NAME
untemplate - analyze several HTML documents based on the same template
VERSION
version 0.004
SYNOPSIS
untemplate [options] HTML1 HTML2 [HTML3] [...]
DESCRIPTION
Takes multiple HTML documents generated using the same template and attempts to extract only the data inserted into original template.
Accepts URL if AnyEvent::Net::Curl::Queued is present.
OPTIONS
- --help
-
This.
- --[no]color
-
Enable syntax highlight for XPath. By default, enabled automatically on interactive terminals.
- --[no]strict
-
Strict mode disables grouping by
id
,class
orname
attributes.
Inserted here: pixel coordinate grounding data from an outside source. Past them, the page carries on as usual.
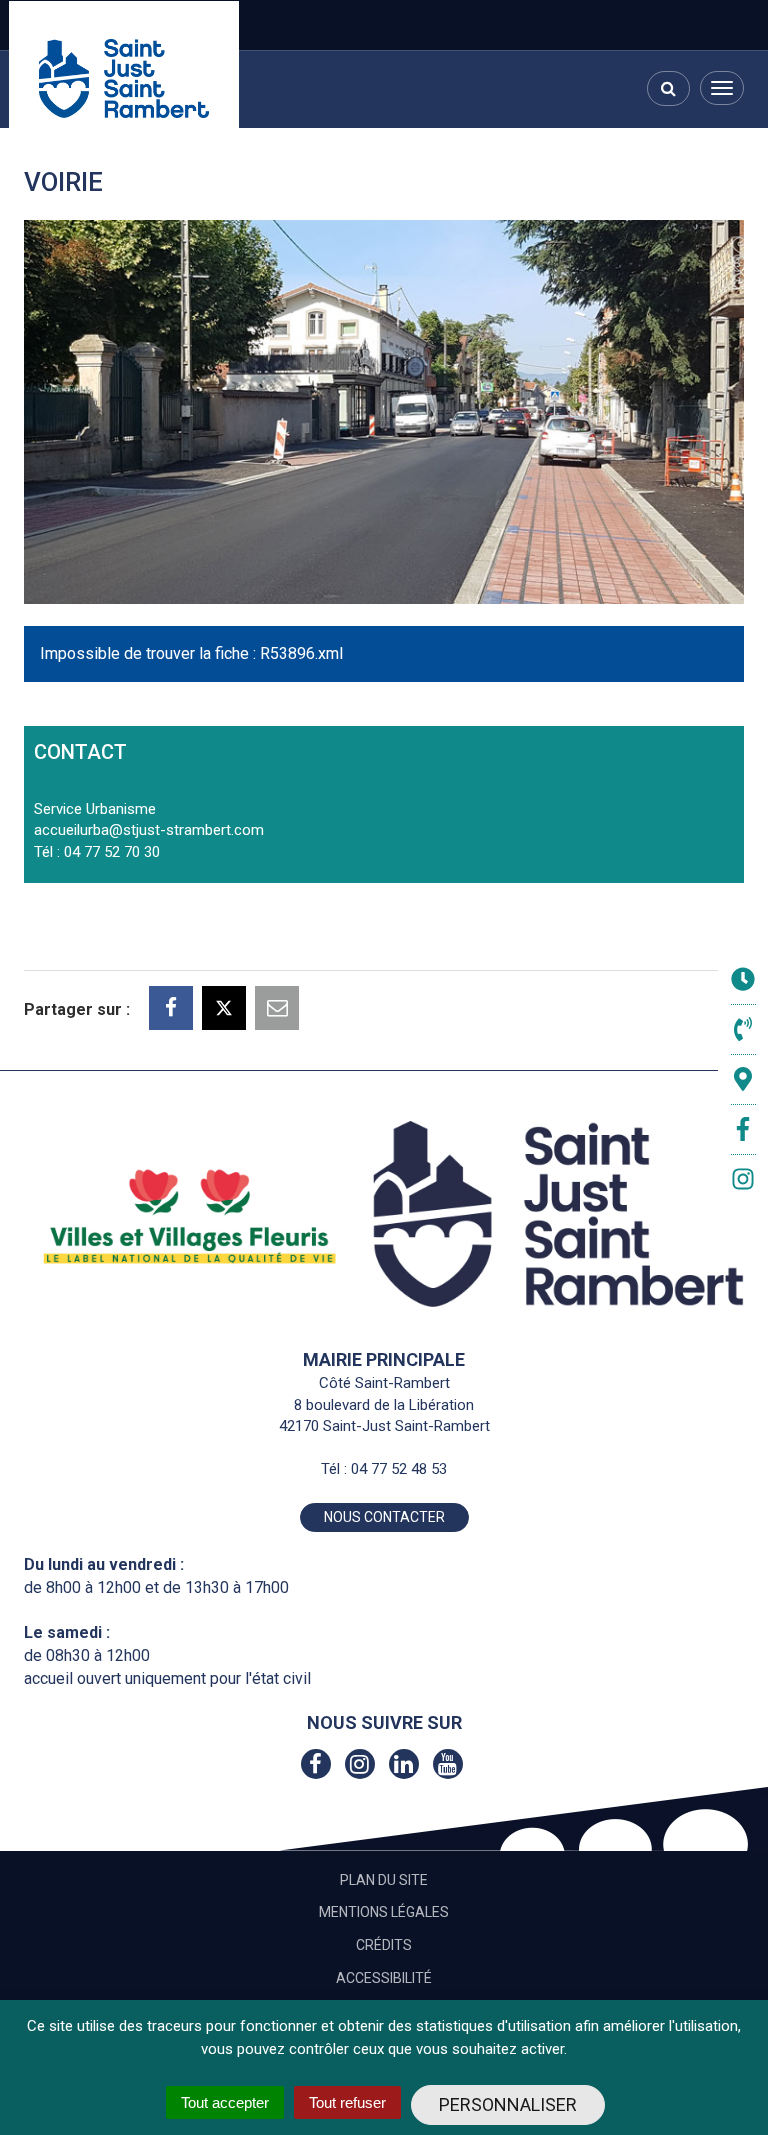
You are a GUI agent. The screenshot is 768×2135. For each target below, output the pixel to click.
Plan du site (384, 1880)
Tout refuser (347, 2102)
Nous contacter (384, 1517)
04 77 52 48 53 (399, 1469)
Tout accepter (225, 2102)
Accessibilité (384, 1978)
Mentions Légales (384, 1912)
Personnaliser (508, 2104)
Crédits (384, 1945)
The grouping is enabled by default.
EXAMPLES
untemplate --color http://bash.org/?1839 http://bash.org/?2486 | less -R
CAVEATS
Trying to untemplate HTML documents not based on the same template, the results will be empty.
Unfortunately, employing any kind of document identifier as part of element class/id (common practice in WordPress themes) is enough to constitute "not same template".
AUTHOR
Stanislaw Pusep <stas@sysd.org>
COPYRIGHT AND LICENSE
This software is copyright (c) 2012 by Stanislaw Pusep.
This is free software; you can redistribute it and/or modify it under the same terms as the Perl 5 programming language system itself.